::: RECORDED INFORMATION :::

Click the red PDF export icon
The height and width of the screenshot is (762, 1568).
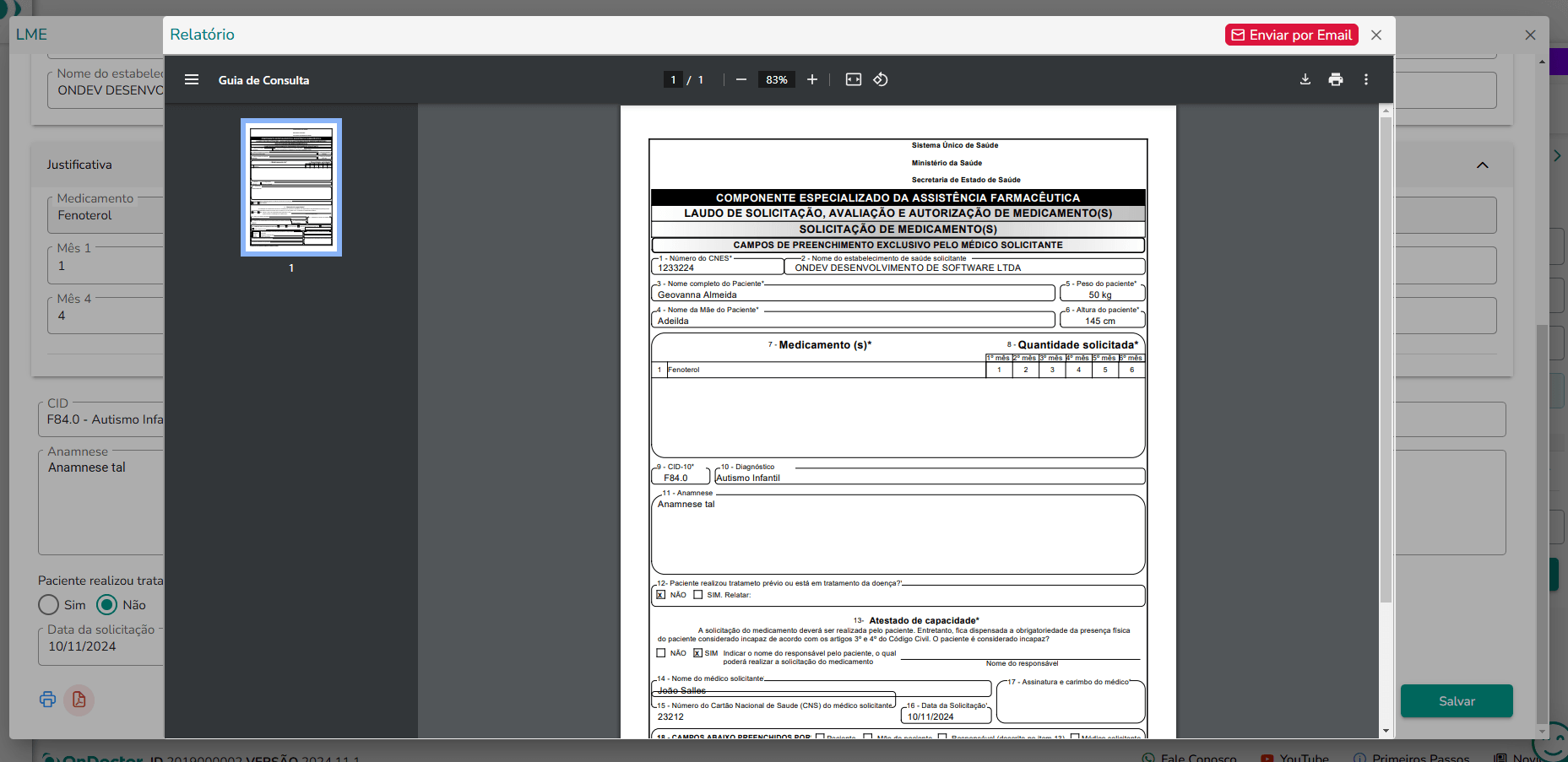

:::
::: RECORDED INFORMATION :::

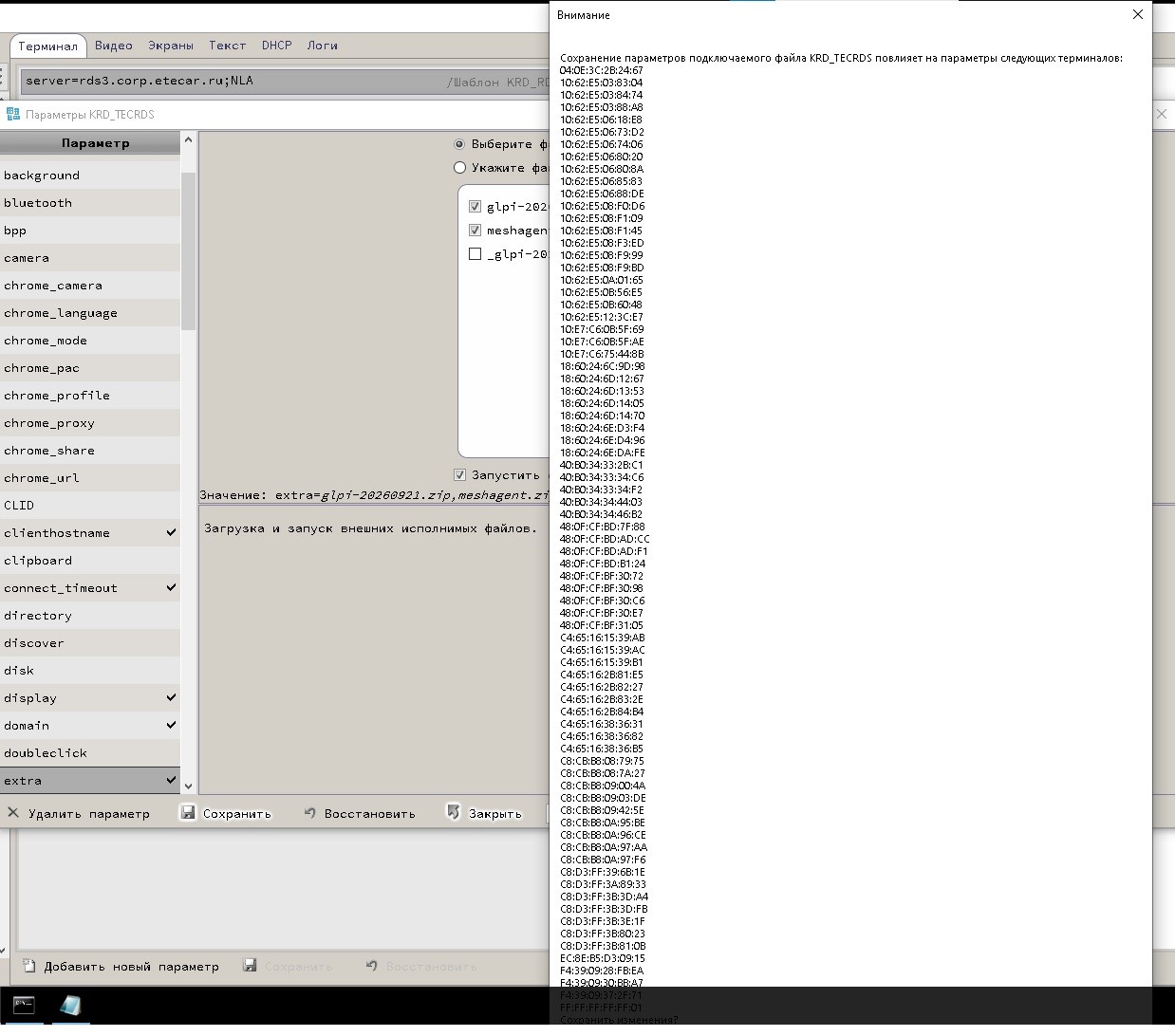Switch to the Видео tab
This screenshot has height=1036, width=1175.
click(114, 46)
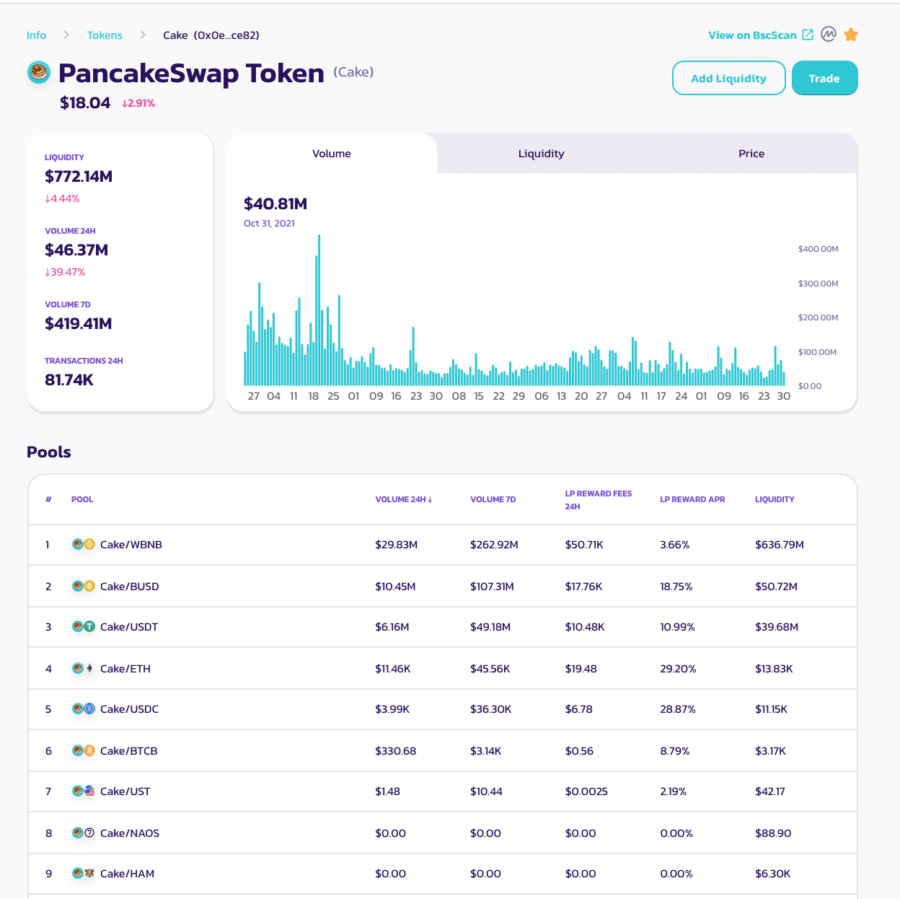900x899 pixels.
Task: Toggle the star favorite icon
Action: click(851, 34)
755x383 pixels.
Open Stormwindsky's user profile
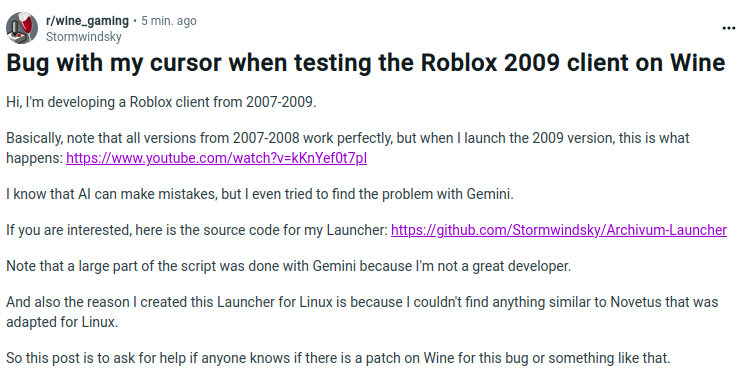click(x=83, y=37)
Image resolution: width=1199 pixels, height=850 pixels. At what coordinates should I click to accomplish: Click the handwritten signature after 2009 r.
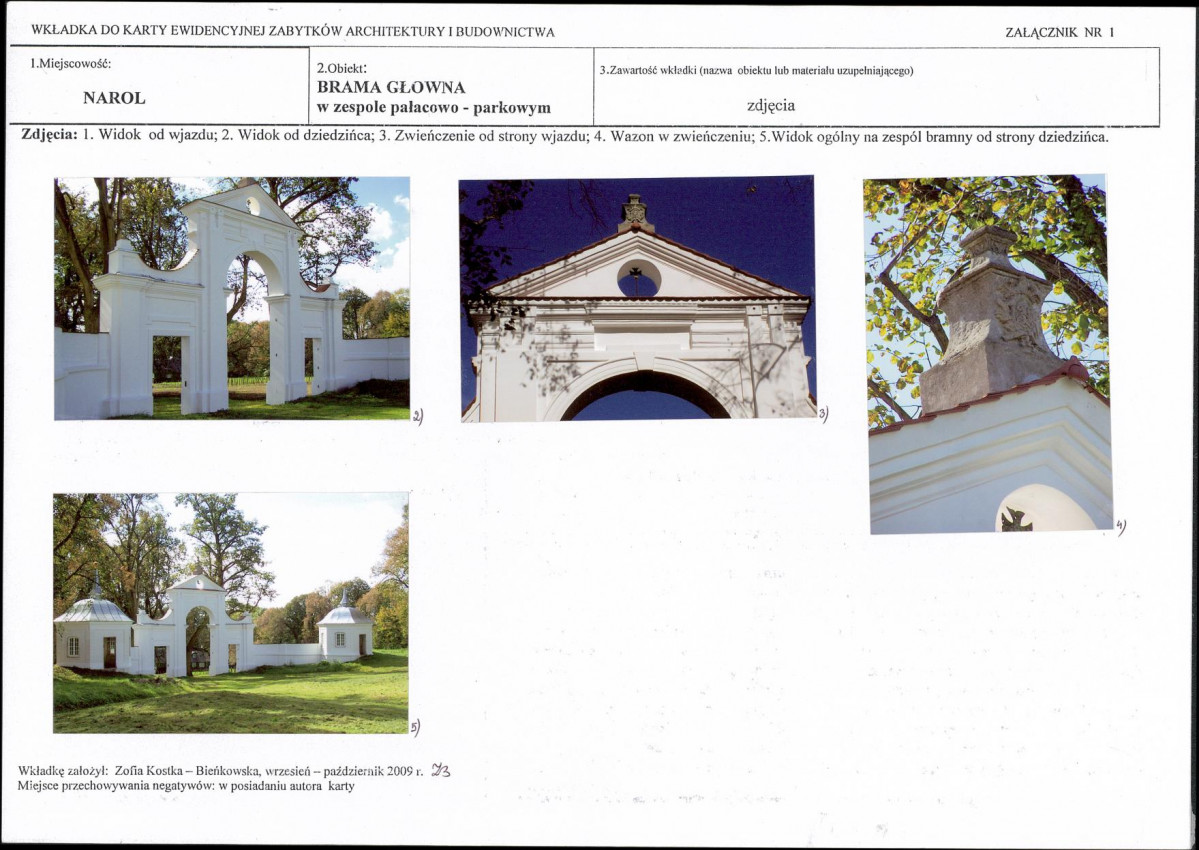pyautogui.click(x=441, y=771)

:::
::: RECORDED INFORMATION :::

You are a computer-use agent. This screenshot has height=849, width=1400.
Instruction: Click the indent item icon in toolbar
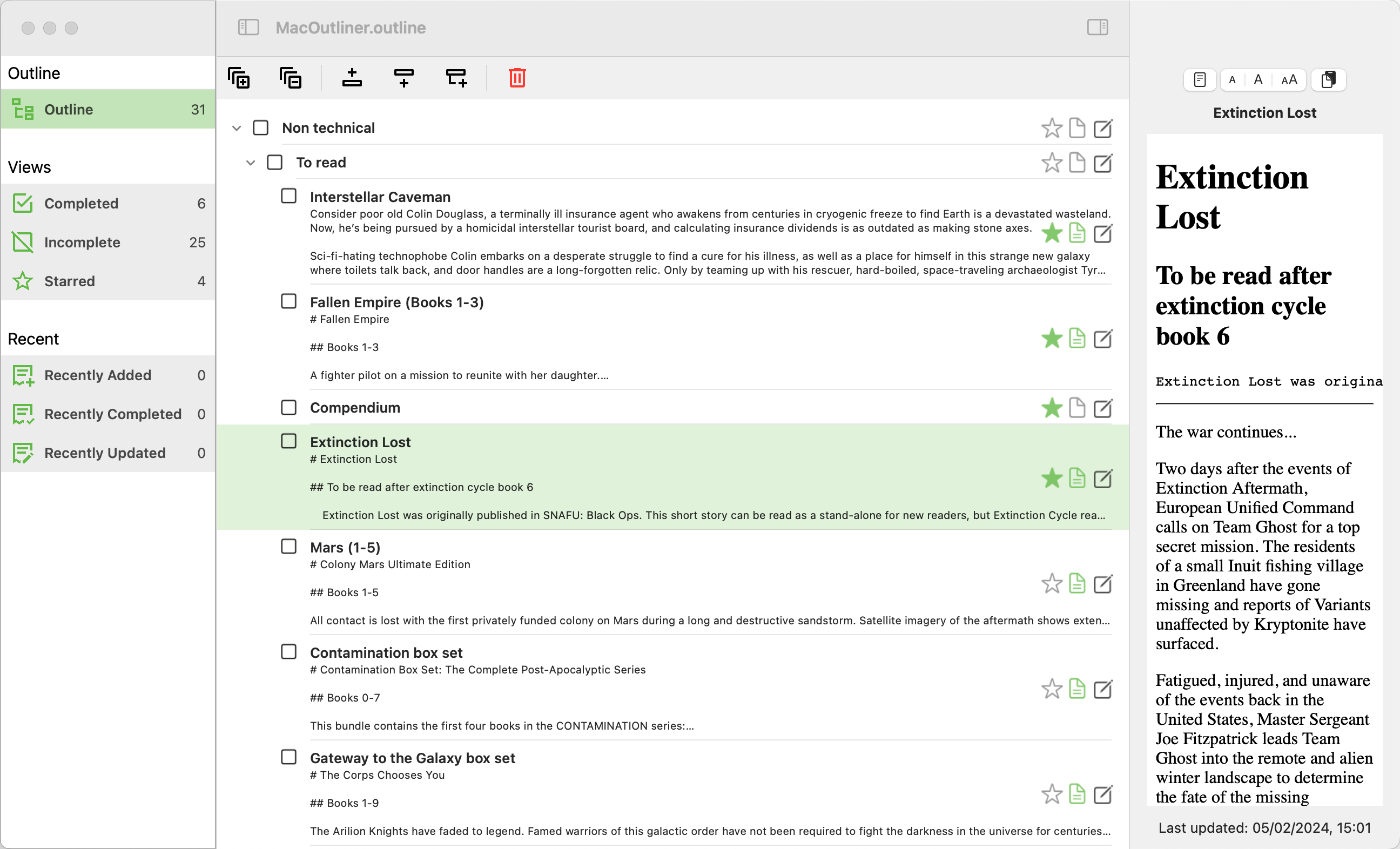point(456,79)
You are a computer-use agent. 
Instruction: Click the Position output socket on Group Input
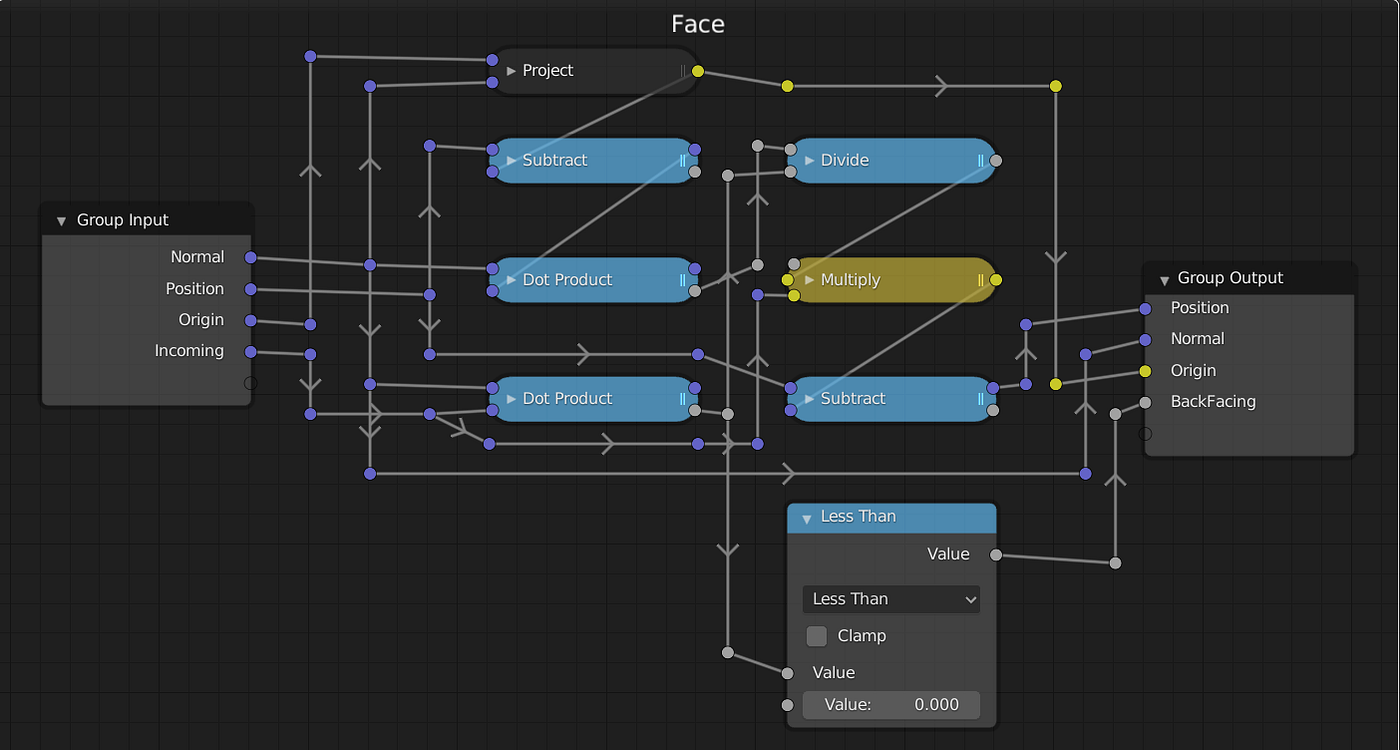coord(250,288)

:::

◆ **EXERCISE OBJECTIVE**
Copy each line from the data above that includes "agent".

◆ **TASK RESULT**
You are a computer-use agent. This screenshot has height=849, width=1400.
You are a computer-use agent. 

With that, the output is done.